PROBLEM TO WORK ON:
For the records below, copy exactly the span that begins at the line containing "The image size is (1366, 606)." and stops after the line containing "the 订单信息 card", minus any pictures.

PROVIDED DATA:
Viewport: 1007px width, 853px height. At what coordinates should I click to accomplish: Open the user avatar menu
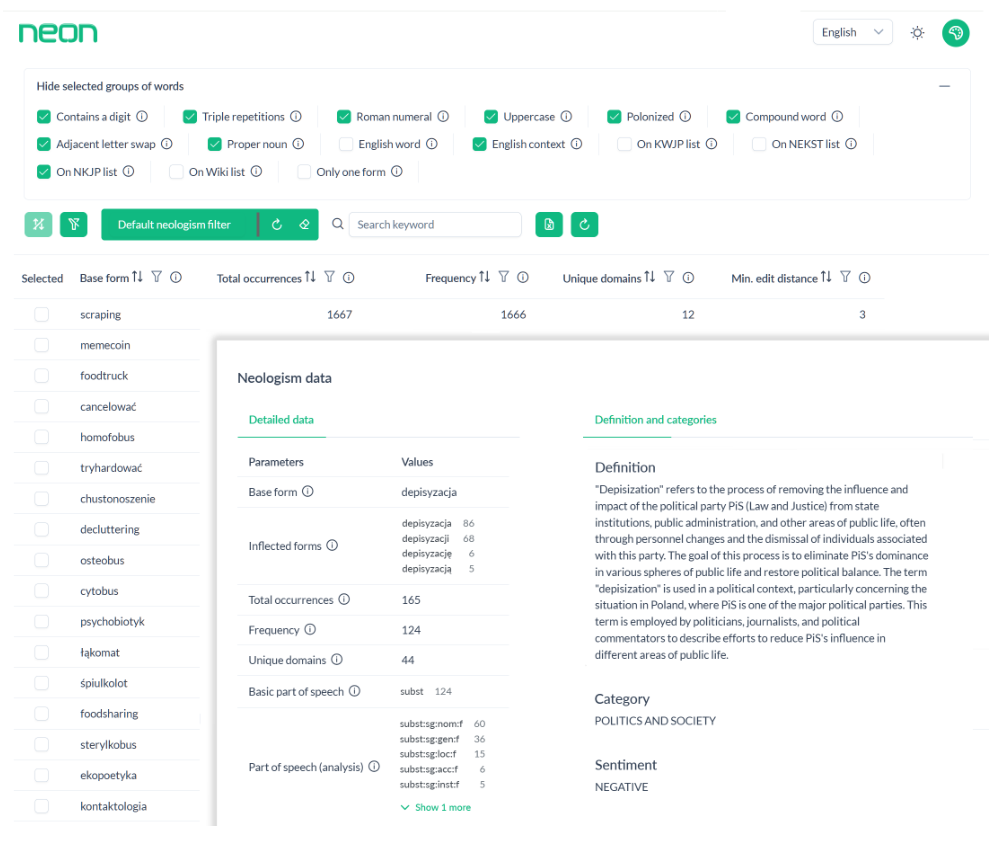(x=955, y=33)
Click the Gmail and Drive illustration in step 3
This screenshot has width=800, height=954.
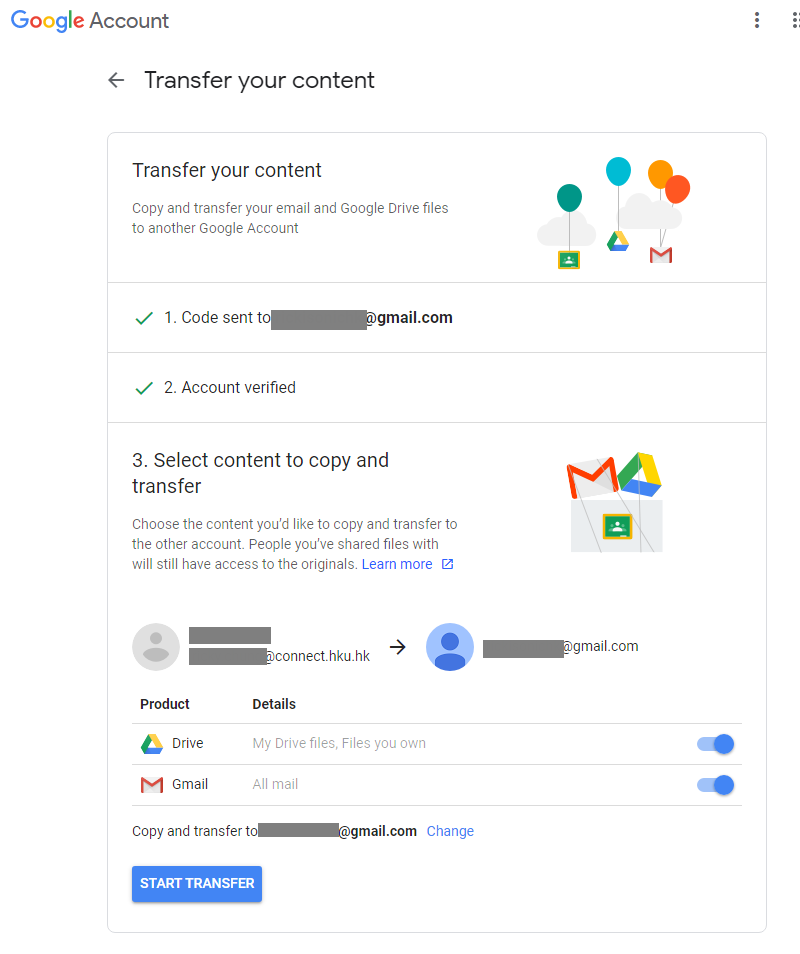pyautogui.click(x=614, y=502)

==

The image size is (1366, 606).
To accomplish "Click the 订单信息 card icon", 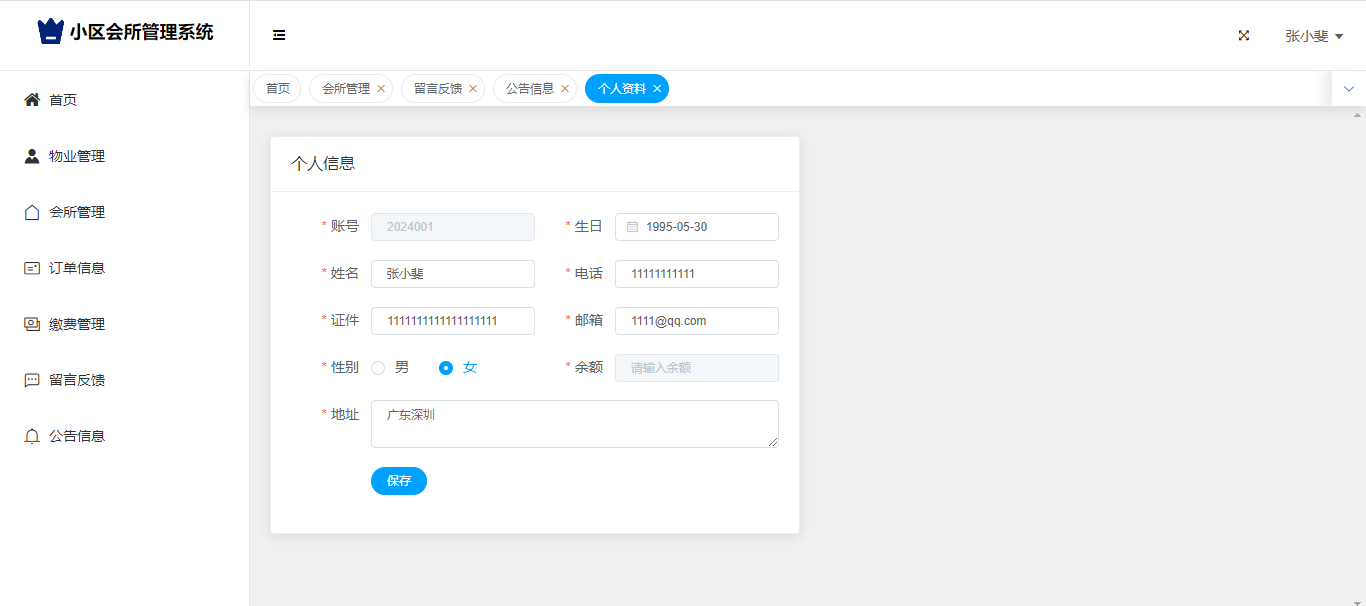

SOLUTION FOR THIS EXERCISE:
The image size is (1366, 606).
To accomplish "Click the 订单信息 card icon", 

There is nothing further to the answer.